EXTRACTED TEXT:
I have 2 different computers, each with different TimeZone.

In one computer im printing System.currentTimeMillis(), and then prints the following command in both computers: System.out.println(new Date(123456)); --> 123456 stands for the number came in the currentTimeMillis in computer #1.

The second print (though typed hardcoded) result in different prints, in both computers. why is that?

+1  A: 

Because that milliseconds number is the number of milliseconds past 1/1/1970 UTC. If you then translate to a different timezone, the rendered time will be different.

e.g. 123456 may correspond to midday at Greenwich (UTC). But that will be a different time in New York.

To confirm this, use SimpleDateFormat with a time zone output, and/or change the timezone on the second computer to match the first.

Brian Agnew
A: 

See http://java.sun.com/j2se/1.4.2/docs/api/java/util/Date.html#toString%28%29.

Yes, it's using timezones. It should also print them out (the three characters before the year).

svens
A: 

why is that?

Because something like "Oct 4th 2009, 14:20" is meaningless without knowing the timezone it refers to - which you can most likely see right now, because that's my time as I write this, and it probably differs by several hours from your time even though it's the same moment in time.

EXTRACTED DATA:
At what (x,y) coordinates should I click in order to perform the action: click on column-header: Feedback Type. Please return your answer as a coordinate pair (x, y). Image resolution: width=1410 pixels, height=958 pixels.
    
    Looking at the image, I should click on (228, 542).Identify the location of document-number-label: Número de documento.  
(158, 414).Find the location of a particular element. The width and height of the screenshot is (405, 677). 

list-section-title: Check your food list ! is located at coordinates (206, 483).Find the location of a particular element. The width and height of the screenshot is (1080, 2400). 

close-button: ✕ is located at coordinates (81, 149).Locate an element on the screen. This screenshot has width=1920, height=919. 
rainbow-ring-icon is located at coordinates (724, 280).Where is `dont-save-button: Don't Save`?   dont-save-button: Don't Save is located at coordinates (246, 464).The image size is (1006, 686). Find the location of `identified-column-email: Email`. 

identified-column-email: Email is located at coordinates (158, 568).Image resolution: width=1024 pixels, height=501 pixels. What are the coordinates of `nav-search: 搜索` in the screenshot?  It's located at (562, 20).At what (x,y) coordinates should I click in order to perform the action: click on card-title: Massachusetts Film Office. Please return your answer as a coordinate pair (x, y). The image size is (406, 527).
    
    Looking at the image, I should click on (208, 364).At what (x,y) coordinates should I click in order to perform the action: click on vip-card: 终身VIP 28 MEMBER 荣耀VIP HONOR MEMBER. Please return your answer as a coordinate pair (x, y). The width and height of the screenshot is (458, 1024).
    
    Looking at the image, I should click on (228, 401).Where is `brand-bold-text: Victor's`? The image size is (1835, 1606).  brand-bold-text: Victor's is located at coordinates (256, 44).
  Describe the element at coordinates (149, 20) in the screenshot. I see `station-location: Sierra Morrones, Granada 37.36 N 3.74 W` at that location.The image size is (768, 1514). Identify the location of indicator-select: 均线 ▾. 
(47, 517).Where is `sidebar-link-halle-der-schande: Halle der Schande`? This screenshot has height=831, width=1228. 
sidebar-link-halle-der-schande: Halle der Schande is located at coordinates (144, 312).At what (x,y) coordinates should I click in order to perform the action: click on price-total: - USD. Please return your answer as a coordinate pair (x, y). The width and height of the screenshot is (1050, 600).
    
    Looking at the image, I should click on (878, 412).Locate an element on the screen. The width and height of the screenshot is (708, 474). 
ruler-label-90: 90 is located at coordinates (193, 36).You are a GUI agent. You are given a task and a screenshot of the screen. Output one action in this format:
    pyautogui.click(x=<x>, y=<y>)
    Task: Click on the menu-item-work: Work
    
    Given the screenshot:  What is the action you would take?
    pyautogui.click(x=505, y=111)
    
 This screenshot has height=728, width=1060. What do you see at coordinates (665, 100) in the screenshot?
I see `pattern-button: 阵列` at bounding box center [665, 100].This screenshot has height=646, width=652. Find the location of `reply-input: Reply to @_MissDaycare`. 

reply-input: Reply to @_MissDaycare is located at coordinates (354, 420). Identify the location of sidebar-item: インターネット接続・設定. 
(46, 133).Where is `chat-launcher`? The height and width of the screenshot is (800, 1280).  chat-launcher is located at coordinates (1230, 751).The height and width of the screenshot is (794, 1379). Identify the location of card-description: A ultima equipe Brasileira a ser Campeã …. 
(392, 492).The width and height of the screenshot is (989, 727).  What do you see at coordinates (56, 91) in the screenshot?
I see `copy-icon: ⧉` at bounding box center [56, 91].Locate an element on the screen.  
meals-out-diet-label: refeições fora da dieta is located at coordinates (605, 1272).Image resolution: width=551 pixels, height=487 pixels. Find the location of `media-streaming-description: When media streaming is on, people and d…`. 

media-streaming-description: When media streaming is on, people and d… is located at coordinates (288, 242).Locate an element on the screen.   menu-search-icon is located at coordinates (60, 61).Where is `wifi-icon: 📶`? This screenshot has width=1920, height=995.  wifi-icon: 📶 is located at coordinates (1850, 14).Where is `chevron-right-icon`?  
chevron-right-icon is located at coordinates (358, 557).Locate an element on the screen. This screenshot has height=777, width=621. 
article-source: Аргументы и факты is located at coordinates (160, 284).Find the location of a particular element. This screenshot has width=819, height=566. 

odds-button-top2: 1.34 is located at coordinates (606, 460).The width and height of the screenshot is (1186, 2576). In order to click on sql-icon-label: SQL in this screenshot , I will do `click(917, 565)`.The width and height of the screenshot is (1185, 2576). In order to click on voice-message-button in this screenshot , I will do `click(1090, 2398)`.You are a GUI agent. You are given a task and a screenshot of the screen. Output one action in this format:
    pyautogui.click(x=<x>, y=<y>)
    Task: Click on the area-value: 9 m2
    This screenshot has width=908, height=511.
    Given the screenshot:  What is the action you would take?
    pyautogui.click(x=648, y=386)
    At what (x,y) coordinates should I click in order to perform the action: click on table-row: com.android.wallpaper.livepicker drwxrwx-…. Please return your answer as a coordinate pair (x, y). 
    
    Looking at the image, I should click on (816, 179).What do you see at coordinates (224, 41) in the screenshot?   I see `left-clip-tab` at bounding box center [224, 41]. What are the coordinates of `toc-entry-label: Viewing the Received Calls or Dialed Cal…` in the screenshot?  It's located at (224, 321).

PROBLEMS TO WORK ON:
1) Translate this sentence from the Java time zone discussion into French: "If you then translate to a different timezone, the rendered time will be different."
2) In the Java time zone discussion, which characters in the printed date show the time zone?
3) Carry on the Java time zone discussion from the point where it stops.

RESULTS:
1) Si vous convertissez ensuite vers un autre fuseau horaire, l'heure affichée sera différente.

2) The three characters before the year.

3)
Computer timestamps are usually measured in UTC (basically the timezone of Greenwich, England), and the time zone has to be taken into account when formatting them into something human readable.

Michael Borgwardt
A: 

How about some pedantic detail.

java.util.Date is timezone-independent. Says so right in the javadoc.

You want something with respect to a particular timezone? That's java.util.Calendar.

The tricky part? When you print this stuff (with java.text.DateFormat or a subclass), that involves a Calendar (which involves a timezone). See DateFormat.setTimeZone().

It sure looks (haven't checked the implementation) like java.util.Date.toString() goes through a DateFormat. So even our (mostly) timezone-independent class gets messed up w/ timezones.

Want to get that timezone stuff out of our pure zoneless Date objects? There's Date.toGMTString(). Or you can create your own SimpleDateFormatter and use setTimeZone() to control which zone is used yourself.